2011/05/01

試練に立ち向かった2人

 NHK ETV特集で、浅野史郎氏と村木厚子氏の対談「二人の”チャレンジド”」を放送していました。このおふたり、ちょうど時を同じくしてガン(白血病)とえん罪の試練にさらされることになります。お話を聞き、ふたりがそれぞれの試練に向き合う姿勢、挑戦には、大変感銘を受けました。

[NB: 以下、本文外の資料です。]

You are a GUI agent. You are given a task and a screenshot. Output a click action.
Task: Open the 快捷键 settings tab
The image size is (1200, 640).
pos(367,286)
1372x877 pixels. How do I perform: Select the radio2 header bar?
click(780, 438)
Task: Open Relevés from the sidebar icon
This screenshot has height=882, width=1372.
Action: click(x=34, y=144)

 とりわけ感心したのは、村木さんが大阪拘置所に勾留されている間のこと。彼女は無罪の身で拘置されていることにショックをうけながら、拘置所のさまざまな現状を観察し続けていました。そして、自ら取り組んできた仕事(障害者の雇用)と結びつけて、入所者としての体験を記憶し、入所施設についての考察を重ねていくのです。たとえば、拘置所の職員の態度に力づけられ、障害者施設の職員の取り組みについて考えます。差し入れられた小説に「さまざまな試練があっても、それをどう受け止めるかは、本人が選択できる」という主人公の言葉を見つけ、自らを励ましてきたのだそうです。また浅野さんらの励まし(「あきらめるな、正義は必ず勝つ」)も救いになったと述べていました。(拘置所の職員に「泣いてちゃだめよ、あなた検察と闘うんでしょ」と言われたというのには、驚き感心しました)
 思い出したのは、精神科医フランクルが、ナチの収容所で収容者の体験を記録していったことです。その人にしか与えられない試練にどう取り組むかで、キャリアの価値が問われるのですね。

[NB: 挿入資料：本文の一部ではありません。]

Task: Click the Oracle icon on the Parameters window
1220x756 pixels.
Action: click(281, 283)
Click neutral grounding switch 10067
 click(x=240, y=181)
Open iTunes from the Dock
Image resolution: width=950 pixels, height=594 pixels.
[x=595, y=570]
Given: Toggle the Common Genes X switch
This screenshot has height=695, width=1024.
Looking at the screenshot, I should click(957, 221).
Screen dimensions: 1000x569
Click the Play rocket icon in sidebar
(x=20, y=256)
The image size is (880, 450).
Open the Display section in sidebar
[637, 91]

 職場やプロジェクトの現場ではどうでしょうか。試練に直面し、部下や同僚が混乱してしまっていたら。上司として同僚としてどう関われるか。やはり、目標は本人が困難を受け止め、適切に対処することでしょう。たとえば、問題を拡大させないことです。カウンセリングでも、落ち込んでいる自分自身に動転しないように働きかけます。
 では、もっとも価値あるカレンシーは何か。それはその人によって異なりますが、誰にでも共通するのは、「信頼」ではないでしょうか?あなたは回復する、あなたの目標を達成すると信じている、ということ。そしてその言葉を信じるに値する態度。私自身、そうありたいと思いました。